== WHAT THE TASK REQUIRES ==
Give all of the data below again exactly, and drop the images.

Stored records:
* * * * * * * * *
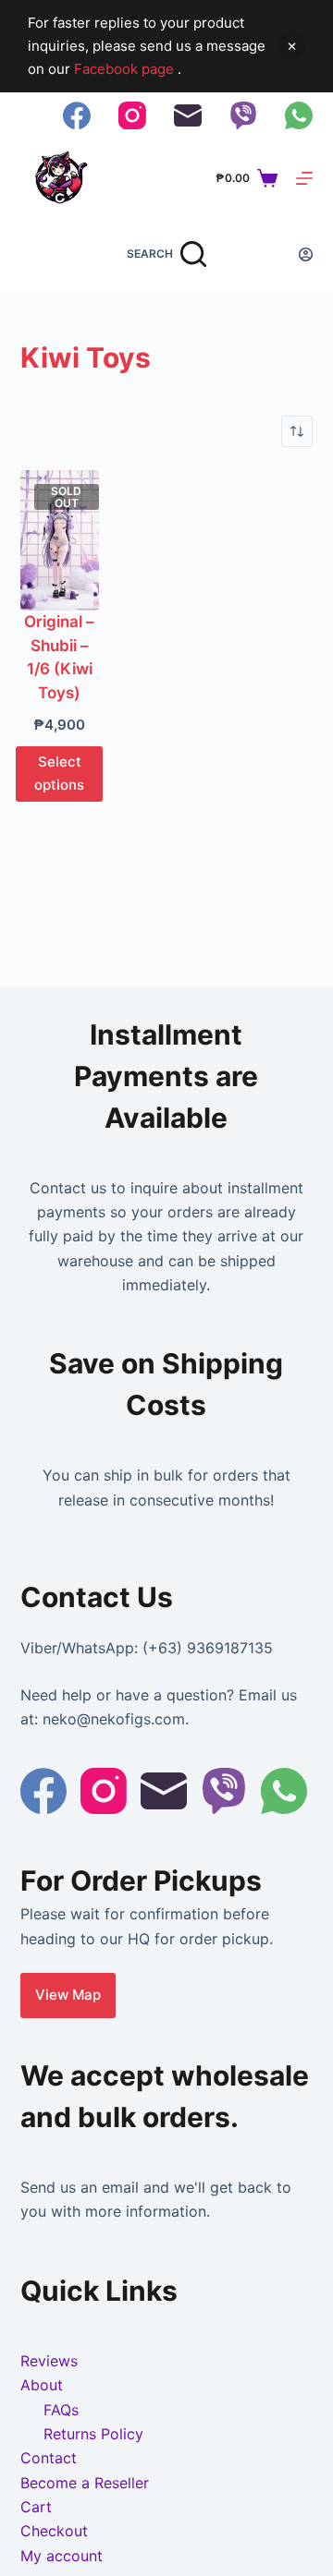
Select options (59, 773)
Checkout (54, 2531)
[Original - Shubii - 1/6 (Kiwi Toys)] (60, 540)
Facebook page (126, 69)
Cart (36, 2506)
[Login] (306, 254)
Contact (48, 2458)
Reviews (49, 2361)
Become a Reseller (84, 2482)
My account (61, 2555)
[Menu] (304, 178)
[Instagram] (132, 115)
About (41, 2385)
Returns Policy (93, 2434)
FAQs (61, 2410)
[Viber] (243, 115)
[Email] (188, 115)
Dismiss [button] (291, 46)
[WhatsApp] (299, 115)
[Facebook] (77, 115)
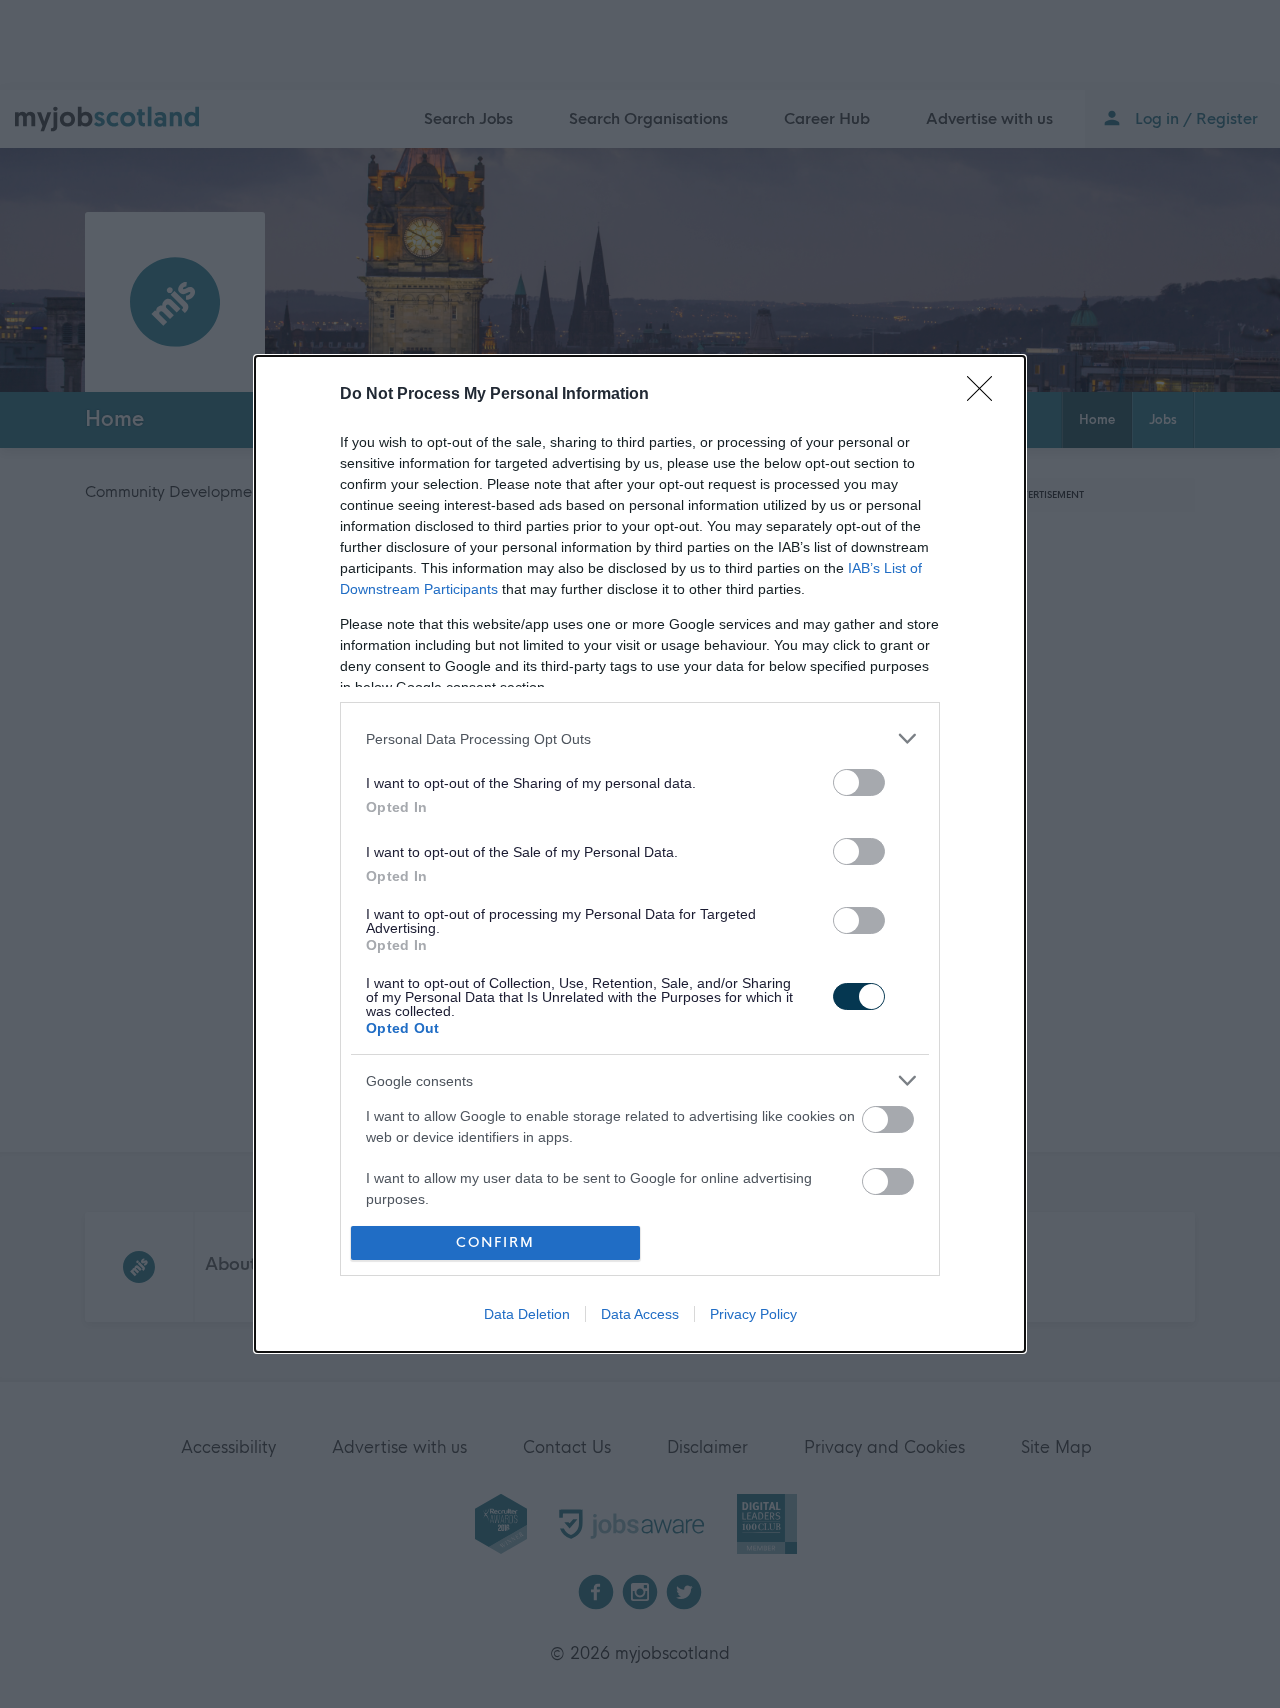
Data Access (640, 1314)
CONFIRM (495, 1242)
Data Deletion (527, 1314)
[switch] (859, 782)
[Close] (986, 395)
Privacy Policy (753, 1314)
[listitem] (640, 738)
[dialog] (640, 853)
* * * * * * * * *
== EXERCISE ANSWER ==
Select options (59, 773)
Checkout (54, 2531)
[Original - Shubii - 1/6 (Kiwi Toys)] (60, 540)
Facebook page (126, 69)
Cart (36, 2506)
[Login] (306, 254)
Contact (48, 2458)
Reviews (49, 2361)
Become a Reseller (84, 2482)
My account (61, 2555)
[Menu] (304, 178)
[Instagram] (132, 115)
About (41, 2385)
Returns Policy (93, 2434)
FAQs (61, 2410)
[Viber] (243, 115)
[Email] (188, 115)
Dismiss [button] (291, 46)
[WhatsApp] (299, 115)
[Facebook] (77, 115)
Data Access (640, 1314)
CONFIRM (495, 1242)
Data Deletion (527, 1314)
[switch] (859, 782)
[Close] (986, 395)
Privacy Policy (753, 1314)
[listitem] (640, 738)
[dialog] (640, 853)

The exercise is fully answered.